Takahashi Kyosuke, Yoshimochi Mai, Uchino Shigehiko, Kajitani Keisuke, Fukano Kentaro, Sato Wakako, Iizuka Yusuke, Otsuka Yuji, Yoshinaga Koichi
Department of Anesthesiology, Institute of Science Tokyo Hospital, Tokyo, JPN.
Department of Anesthesiology, Hamamatsu University School of Medicine, Shizuoka, JPN.
Cureus. 2025 Apr 2;17(4):e81635. doi: 10.7759/cureus.81635. eCollection 2025 Apr.
Intercostal nerve block (ICNB) plus intravenous (IV) patient-controlled analgesia (PCA) could be an alternative method of perioperative pain management in patients undergoing video-assisted thoracic surgery (VATS). However, the efficacy of this strategy has not been established.
A retrospective observational study was conducted at an acute care hospital in Japan. Among patients who underwent VATS under general anesthesia from January 1, 2012, to December 31, 2022, we included those who received ICNB or thoracic epidural anesthesia (TEA). The ICNB group had postoperative IV PCA, and the TEA group had postoperative epidural PCA. VATS indicated for pneumothorax or biopsy was excluded. The primary outcome was the maximum pain score measured by the numerical rating scale on postoperative day 1. Secondary outcomes included the times rescue analgesics were used and the use of antiemetics. Propensity score matching was performed to minimize bias from nonrandomized assignment of anesthesia methods.
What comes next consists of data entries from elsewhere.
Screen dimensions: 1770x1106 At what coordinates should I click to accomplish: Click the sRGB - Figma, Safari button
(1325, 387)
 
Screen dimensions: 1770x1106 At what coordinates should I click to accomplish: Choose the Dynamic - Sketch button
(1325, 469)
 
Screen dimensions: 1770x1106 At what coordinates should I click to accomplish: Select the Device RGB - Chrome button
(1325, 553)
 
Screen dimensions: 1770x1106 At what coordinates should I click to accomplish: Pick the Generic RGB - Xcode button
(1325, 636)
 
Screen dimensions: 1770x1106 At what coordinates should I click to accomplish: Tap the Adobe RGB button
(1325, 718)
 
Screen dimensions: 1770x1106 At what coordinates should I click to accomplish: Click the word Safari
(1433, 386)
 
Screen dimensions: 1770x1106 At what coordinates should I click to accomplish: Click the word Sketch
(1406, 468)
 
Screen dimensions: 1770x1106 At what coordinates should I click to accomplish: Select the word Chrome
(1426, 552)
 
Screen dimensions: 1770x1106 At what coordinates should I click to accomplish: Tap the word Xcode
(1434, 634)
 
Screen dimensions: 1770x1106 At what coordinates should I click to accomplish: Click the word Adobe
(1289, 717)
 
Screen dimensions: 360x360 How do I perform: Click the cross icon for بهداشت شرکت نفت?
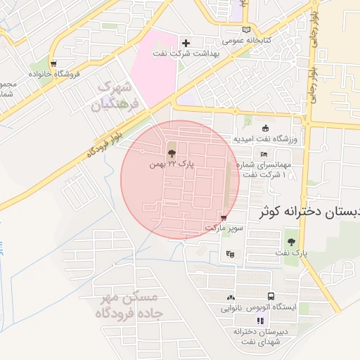[x=186, y=44]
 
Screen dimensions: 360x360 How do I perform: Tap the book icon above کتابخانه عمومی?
[x=245, y=29]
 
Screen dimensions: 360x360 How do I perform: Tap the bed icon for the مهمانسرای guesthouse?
[x=264, y=155]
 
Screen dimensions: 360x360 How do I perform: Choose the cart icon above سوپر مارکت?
[x=224, y=218]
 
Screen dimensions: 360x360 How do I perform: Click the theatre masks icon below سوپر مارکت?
[x=229, y=253]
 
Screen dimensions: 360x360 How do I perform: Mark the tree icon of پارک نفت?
[x=291, y=242]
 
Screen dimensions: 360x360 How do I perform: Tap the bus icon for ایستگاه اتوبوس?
[x=271, y=297]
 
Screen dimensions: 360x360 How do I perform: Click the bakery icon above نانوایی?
[x=231, y=297]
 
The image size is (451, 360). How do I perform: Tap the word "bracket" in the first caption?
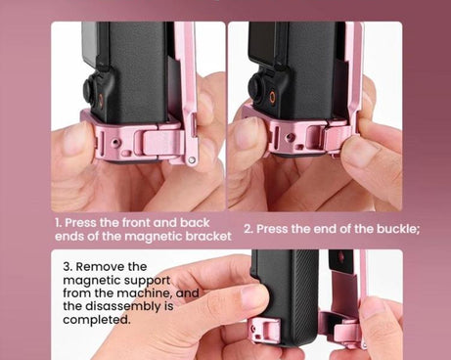207,236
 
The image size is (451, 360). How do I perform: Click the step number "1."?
59,222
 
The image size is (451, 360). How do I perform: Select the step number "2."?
248,229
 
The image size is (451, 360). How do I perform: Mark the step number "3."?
68,266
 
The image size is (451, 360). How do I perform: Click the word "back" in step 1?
195,222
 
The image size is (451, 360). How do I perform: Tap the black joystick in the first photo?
90,91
Among 1,641 patients who met the criteria, 590 underwent ICNB and IV PCA, while 1,051 received TEA. After 1:1 propensity score-matching, 456 were in each group. The median (interquartile range) pain score on postoperative day 1 was higher in the ICNB group than in the TEA group, with values of 5 (4-7) vs. 3 (2-5) (p < 0.0001). Patients in the ICNB group more frequently used rescue analgesics on postoperative day 0, with values of 2 (1-2) vs. 1 (1-2) (p < 0.0001), and had a higher proportion of receiving antiemetics on postoperative day 1 (13.4% vs. 6.1%, p = 0.0004), compared to the patients in the TEA group.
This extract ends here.